-- BEGIN Given information --

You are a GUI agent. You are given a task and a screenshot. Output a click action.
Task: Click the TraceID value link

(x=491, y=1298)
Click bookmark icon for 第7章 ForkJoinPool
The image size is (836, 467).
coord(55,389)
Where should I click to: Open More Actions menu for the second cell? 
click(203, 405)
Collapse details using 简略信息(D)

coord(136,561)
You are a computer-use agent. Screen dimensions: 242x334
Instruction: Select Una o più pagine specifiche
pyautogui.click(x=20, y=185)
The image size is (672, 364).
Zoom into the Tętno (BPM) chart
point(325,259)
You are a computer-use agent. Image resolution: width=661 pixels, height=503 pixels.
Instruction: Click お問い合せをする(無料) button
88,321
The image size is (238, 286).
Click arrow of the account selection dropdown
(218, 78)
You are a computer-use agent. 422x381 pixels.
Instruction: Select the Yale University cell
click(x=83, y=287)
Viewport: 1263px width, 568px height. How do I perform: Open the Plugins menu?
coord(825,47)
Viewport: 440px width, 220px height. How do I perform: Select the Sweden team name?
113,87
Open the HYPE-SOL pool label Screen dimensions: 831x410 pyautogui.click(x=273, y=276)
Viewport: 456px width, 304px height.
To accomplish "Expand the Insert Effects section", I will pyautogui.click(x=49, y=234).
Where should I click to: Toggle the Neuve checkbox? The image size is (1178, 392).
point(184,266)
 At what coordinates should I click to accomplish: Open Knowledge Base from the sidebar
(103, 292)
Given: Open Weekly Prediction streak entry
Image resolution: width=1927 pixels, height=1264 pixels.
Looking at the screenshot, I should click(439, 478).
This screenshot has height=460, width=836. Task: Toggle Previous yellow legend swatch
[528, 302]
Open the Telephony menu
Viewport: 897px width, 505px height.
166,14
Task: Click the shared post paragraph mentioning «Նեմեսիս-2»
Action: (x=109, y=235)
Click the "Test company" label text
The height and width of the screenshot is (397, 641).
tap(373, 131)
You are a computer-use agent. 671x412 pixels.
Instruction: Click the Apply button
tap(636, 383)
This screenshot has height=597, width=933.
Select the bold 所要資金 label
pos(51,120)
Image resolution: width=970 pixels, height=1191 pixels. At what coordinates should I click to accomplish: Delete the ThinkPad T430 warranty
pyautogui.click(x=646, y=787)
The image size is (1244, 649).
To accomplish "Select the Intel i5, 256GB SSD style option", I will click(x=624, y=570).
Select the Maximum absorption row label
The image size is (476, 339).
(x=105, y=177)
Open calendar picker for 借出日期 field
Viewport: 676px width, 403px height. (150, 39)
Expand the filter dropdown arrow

-- END Given information --

● **Your goal**
Please write out the whole listing again, swapping every "Instruction" for "Goal" and leaving everything else untouched.

● **Task output**
You are a GUI agent. You are given a task and a screenshot. Output a click action.
Task: Click the TraceID value link

(x=491, y=1298)
Click bookmark icon for 第7章 ForkJoinPool
The image size is (836, 467).
coord(55,389)
Where should I click to: Open More Actions menu for the second cell? 
click(203, 405)
Collapse details using 简略信息(D)

coord(136,561)
You are a computer-use agent. Screen dimensions: 242x334
Goal: Select Una o più pagine specifiche
pyautogui.click(x=20, y=185)
The image size is (672, 364).
Zoom into the Tętno (BPM) chart
point(325,259)
You are a computer-use agent. Image resolution: width=661 pixels, height=503 pixels.
Goal: Click お問い合せをする(無料) button
88,321
The image size is (238, 286).
Click arrow of the account selection dropdown
(218, 78)
You are a computer-use agent. 422x381 pixels.
Goal: Select the Yale University cell
click(x=83, y=287)
Viewport: 1263px width, 568px height. How do I perform: Open the Plugins menu?
coord(825,47)
Viewport: 440px width, 220px height. How do I perform: Select the Sweden team name?
113,87
Open the HYPE-SOL pool label Screen dimensions: 831x410 pyautogui.click(x=273, y=276)
Viewport: 456px width, 304px height.
To accomplish "Expand the Insert Effects section", I will pyautogui.click(x=49, y=234).
Where should I click to: Toggle the Neuve checkbox? The image size is (1178, 392).
point(184,266)
 At what coordinates should I click to accomplish: Open Knowledge Base from the sidebar
(103, 292)
Given: Open Weekly Prediction streak entry
Image resolution: width=1927 pixels, height=1264 pixels.
Looking at the screenshot, I should click(439, 478).
This screenshot has height=460, width=836. Task: Toggle Previous yellow legend swatch
[528, 302]
Open the Telephony menu
Viewport: 897px width, 505px height.
166,14
Task: Click the shared post paragraph mentioning «Նեմեսիս-2»
Action: (x=109, y=235)
Click the "Test company" label text
The height and width of the screenshot is (397, 641).
tap(373, 131)
You are a computer-use agent. 671x412 pixels.
Goal: Click the Apply button
tap(636, 383)
This screenshot has height=597, width=933.
Select the bold 所要資金 label
pos(51,120)
Image resolution: width=970 pixels, height=1191 pixels. At what coordinates should I click to accomplish: Delete the ThinkPad T430 warranty
pyautogui.click(x=646, y=787)
The image size is (1244, 649).
To accomplish "Select the Intel i5, 256GB SSD style option", I will click(x=624, y=570).
Select the Maximum absorption row label
The image size is (476, 339).
(x=105, y=177)
Open calendar picker for 借出日期 field
Viewport: 676px width, 403px height. (150, 39)
Expand the filter dropdown arrow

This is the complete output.